The conventional wisdom is to leave the USVI in very late April or the first half of May, hoping to avoid the strong cold fronts that blow off the US coast in the spring, and the tropical storms that can form in the early summer. For years, the Cruising Rally Association has sponsored the "Atlantic Cup", in which boats leave Tortola in the first week of May, bound for Bermuda
. After a suitable layover there, with parties, etc. The boats head
out for the Cheasapeake or New England
. I think your chances of having a good passage
are probably best in that timeframe. The route
could vary from St Thomas to Bermuda
and then the Chesapeake, a track that heads NW from St Thomas then curves more north, crossing the Gulf Stream
south of Hatteras, or the route
we took. A friend of mine has done the Gulf Stream
route from south Florida
to the Chesapeake a dozen times with no real issues.

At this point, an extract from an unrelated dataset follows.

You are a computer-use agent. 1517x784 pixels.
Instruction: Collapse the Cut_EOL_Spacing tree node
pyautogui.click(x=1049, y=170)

I can relate to you my one and only experience going in that direction. We departed St. Thomas May 1st, 2005, arriving in the Abacos after six days at sea. The winds were moderate and off our starboard quarter until we got to about the Latitude of San Salvador. There the tradewinds petered out, and we experienced a weak cold front with some moderate squalls. No problems.
After a week playing around in the Abacos, we headed north at Moraine Cay and over toward Florida
, where we entered the Gulf Stream opposite Cape Canaveral. It was a great ride north, with SOGs up to 10 kts. I had arranged for weather
from Commanders Weather for the second leg, and they kept us posted daily by email
over my SSB
on an approaching cold front that passed over us just as we reached Cape Hatteras. It was weak, and again, we had no problems at all. It was what you'd call "benign" weather the whole way, and we motor-sailed a fair bit during parts
of it. (I have 85 gallons in tankage and 30 gallons on deck
You can get some bad weather at that time of the year, though. An acquaintance did the same trip a week after we arrived in Virginia, and was hammered in a strong gale off South Carolina, and had to limp into Charleston for repairs
and a rest. In 2002, a friend did that same trip in early May, and was hit by what some called the second "Perfect Storm". A couple of boats were lost
in that one. It's the luck of the draw.
I agree with you that fuel
capacity is a concern for a trip like that. And I'd recommend using a weather routing service--Commanders Weather, Herb Hilgenberg or Chris Parker, for example. Bad weather in the Gulf Stream or at Cape Hatteras is nothing to play around with.